▸ What needs to be done: Reproduce the entries starting with the line that contains "Image resolution: width=550" and continuing through the line that contains "click(x=458, y=114)", requests included, scaling every coordinate in the answers by 1.95 and rounding each result to a whole number, with halves rounded up. Give only those lines, and leave the numbers in the requests unchanged.

▸ Record set:
-------------------------
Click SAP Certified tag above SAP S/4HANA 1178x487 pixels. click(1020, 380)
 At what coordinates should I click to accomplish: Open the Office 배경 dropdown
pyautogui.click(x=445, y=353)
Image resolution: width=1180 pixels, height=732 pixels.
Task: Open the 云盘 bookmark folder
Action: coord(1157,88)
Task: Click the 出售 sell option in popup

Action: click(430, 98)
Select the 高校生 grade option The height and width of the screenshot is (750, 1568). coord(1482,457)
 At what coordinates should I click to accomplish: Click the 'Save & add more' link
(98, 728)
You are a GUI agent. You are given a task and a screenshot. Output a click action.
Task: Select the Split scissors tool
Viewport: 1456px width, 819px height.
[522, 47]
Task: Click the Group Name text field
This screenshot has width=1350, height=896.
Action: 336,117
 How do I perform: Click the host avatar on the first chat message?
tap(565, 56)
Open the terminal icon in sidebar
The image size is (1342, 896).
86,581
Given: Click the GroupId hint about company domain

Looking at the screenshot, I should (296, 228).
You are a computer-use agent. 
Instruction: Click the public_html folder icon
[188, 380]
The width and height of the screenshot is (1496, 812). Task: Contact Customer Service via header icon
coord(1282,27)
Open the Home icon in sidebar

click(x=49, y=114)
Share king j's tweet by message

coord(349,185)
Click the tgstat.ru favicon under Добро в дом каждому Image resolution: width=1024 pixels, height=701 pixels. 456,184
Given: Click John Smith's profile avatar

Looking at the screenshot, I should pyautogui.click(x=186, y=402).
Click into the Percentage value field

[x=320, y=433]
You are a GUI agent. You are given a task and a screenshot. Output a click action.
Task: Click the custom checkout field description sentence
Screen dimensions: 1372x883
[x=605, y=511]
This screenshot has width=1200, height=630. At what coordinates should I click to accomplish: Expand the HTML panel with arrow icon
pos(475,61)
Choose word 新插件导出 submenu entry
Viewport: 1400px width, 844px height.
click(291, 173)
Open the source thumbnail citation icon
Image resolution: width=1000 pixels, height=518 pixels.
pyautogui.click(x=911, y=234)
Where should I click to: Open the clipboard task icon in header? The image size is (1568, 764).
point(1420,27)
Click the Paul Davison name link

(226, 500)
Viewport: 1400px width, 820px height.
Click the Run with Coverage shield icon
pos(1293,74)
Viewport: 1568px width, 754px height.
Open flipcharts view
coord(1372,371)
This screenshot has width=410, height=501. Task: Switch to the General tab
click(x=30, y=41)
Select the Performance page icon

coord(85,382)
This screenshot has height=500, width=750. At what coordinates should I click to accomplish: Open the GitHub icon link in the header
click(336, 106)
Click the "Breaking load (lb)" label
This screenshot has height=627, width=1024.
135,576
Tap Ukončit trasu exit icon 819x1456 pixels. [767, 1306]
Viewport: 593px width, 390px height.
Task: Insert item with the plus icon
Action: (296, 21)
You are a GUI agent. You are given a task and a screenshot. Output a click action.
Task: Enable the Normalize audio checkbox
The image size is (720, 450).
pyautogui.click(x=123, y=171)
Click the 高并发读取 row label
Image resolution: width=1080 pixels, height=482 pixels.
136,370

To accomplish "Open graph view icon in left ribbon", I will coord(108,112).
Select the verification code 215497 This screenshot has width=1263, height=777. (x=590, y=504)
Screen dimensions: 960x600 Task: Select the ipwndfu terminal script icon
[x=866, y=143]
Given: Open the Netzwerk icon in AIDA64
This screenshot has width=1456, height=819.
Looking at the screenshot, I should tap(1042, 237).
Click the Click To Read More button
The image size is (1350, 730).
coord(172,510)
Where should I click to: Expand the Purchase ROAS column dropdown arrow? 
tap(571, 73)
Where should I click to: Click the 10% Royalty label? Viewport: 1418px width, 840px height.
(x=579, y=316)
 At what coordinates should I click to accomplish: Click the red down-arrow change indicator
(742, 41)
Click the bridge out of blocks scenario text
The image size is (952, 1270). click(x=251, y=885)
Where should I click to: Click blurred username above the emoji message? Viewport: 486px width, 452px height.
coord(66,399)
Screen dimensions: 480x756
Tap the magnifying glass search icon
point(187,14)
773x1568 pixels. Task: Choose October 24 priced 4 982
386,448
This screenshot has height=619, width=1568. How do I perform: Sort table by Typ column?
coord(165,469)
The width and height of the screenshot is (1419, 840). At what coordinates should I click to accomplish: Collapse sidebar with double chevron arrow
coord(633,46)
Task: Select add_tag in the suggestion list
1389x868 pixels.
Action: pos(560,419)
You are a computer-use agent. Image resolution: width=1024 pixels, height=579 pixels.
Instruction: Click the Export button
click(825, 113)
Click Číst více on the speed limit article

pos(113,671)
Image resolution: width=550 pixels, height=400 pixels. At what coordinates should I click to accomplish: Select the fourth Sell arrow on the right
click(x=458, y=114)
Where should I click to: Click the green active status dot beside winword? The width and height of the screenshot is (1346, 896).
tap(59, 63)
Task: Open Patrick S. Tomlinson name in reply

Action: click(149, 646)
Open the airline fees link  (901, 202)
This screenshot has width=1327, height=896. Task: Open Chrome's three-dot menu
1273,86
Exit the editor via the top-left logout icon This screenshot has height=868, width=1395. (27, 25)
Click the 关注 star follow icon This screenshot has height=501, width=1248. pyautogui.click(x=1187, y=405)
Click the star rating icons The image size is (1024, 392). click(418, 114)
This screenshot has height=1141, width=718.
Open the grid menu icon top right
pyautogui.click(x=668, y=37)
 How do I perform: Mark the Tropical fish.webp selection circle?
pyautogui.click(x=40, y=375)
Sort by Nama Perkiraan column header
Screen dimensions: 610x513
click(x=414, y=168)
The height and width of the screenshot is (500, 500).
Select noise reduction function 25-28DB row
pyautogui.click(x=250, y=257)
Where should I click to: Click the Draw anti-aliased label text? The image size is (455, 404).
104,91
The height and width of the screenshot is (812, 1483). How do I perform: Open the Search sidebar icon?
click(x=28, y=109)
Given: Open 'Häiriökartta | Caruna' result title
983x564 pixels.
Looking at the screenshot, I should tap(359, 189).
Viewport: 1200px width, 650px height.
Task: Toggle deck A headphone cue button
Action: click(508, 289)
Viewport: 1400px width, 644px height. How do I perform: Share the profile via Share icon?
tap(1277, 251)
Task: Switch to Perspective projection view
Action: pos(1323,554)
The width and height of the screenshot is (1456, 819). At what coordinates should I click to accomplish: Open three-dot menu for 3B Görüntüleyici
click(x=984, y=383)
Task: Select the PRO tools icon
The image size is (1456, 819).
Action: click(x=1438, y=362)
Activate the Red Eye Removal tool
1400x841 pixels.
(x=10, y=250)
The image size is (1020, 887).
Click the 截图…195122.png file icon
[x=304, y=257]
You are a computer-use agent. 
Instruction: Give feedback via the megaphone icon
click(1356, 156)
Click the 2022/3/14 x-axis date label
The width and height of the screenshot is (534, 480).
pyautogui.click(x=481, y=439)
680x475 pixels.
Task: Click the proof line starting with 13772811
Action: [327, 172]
-------------------------
▸ Full response:
Image resolution: width=550 pixels, height=400 pixels. At what coordinates should I click to accomplish: Select the fourth Sell arrow on the right
click(x=893, y=222)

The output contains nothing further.